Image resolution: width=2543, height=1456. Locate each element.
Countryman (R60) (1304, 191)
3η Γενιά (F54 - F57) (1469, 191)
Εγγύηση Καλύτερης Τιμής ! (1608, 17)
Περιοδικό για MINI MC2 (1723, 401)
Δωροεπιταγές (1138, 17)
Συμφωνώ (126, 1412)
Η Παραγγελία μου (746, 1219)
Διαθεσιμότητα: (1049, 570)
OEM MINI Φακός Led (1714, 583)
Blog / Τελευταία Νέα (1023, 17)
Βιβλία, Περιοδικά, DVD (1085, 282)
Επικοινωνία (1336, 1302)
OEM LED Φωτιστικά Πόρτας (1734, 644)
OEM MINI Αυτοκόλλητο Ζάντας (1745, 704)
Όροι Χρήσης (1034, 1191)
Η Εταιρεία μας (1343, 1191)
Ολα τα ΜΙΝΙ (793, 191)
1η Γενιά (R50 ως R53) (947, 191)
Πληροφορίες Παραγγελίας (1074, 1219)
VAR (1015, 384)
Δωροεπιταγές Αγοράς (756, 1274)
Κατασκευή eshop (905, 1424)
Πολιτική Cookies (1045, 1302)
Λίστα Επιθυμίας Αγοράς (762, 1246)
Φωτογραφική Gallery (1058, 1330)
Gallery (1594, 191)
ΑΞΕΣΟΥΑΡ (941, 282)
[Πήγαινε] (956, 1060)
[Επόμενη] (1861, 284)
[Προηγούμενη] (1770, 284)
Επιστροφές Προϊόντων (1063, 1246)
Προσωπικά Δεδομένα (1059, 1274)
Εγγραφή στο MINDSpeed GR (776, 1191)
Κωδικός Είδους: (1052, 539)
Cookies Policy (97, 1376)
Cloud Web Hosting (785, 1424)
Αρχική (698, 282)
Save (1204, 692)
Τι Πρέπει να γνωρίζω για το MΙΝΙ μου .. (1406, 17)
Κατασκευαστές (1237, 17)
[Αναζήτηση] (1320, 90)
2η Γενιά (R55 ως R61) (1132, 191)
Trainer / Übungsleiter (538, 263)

|---|

▶ [Problem to solve] From the records above, extract every entry exactly as given.

▶ [Task result]
Image resolution: width=2543, height=1456. Locate each element.
Countryman (R60) (1304, 191)
3η Γενιά (F54 - F57) (1469, 191)
Εγγύηση Καλύτερης Τιμής ! (1608, 17)
Περιοδικό για MINI MC2 (1723, 401)
Δωροεπιταγές (1138, 17)
Συμφωνώ (126, 1412)
Η Παραγγελία μου (746, 1219)
Διαθεσιμότητα: (1049, 570)
OEM MINI Φακός Led (1714, 583)
Blog / Τελευταία Νέα (1023, 17)
Βιβλία, Περιοδικά, DVD (1085, 282)
Επικοινωνία (1336, 1302)
OEM LED Φωτιστικά Πόρτας (1734, 644)
OEM MINI Αυτοκόλλητο Ζάντας (1745, 704)
Όροι Χρήσης (1034, 1191)
Η Εταιρεία μας (1343, 1191)
Ολα τα ΜΙΝΙ (793, 191)
1η Γενιά (R50 ως R53) (947, 191)
Πληροφορίες Παραγγελίας (1074, 1219)
VAR (1015, 384)
Δωροεπιταγές Αγοράς (756, 1274)
Κατασκευή eshop (905, 1424)
Πολιτική Cookies (1045, 1302)
Λίστα Επιθυμίας Αγοράς (762, 1246)
Φωτογραφική Gallery (1058, 1330)
Gallery (1594, 191)
ΑΞΕΣΟΥΑΡ (941, 282)
[Πήγαινε] (956, 1060)
[Επόμενη] (1861, 284)
[Προηγούμενη] (1770, 284)
Επιστροφές Προϊόντων (1063, 1246)
Προσωπικά Δεδομένα (1059, 1274)
Εγγραφή στο MINDSpeed GR (776, 1191)
Κωδικός Είδους: (1052, 539)
Cookies Policy (97, 1376)
Cloud Web Hosting (785, 1424)
Αρχική (698, 282)
Save (1204, 692)
Τι Πρέπει να γνωρίζω για το MΙΝΙ μου .. (1406, 17)
Κατασκευαστές (1237, 17)
[Αναζήτηση] (1320, 90)
2η Γενιά (R55 ως R61) (1132, 191)
Trainer / Übungsleiter (538, 263)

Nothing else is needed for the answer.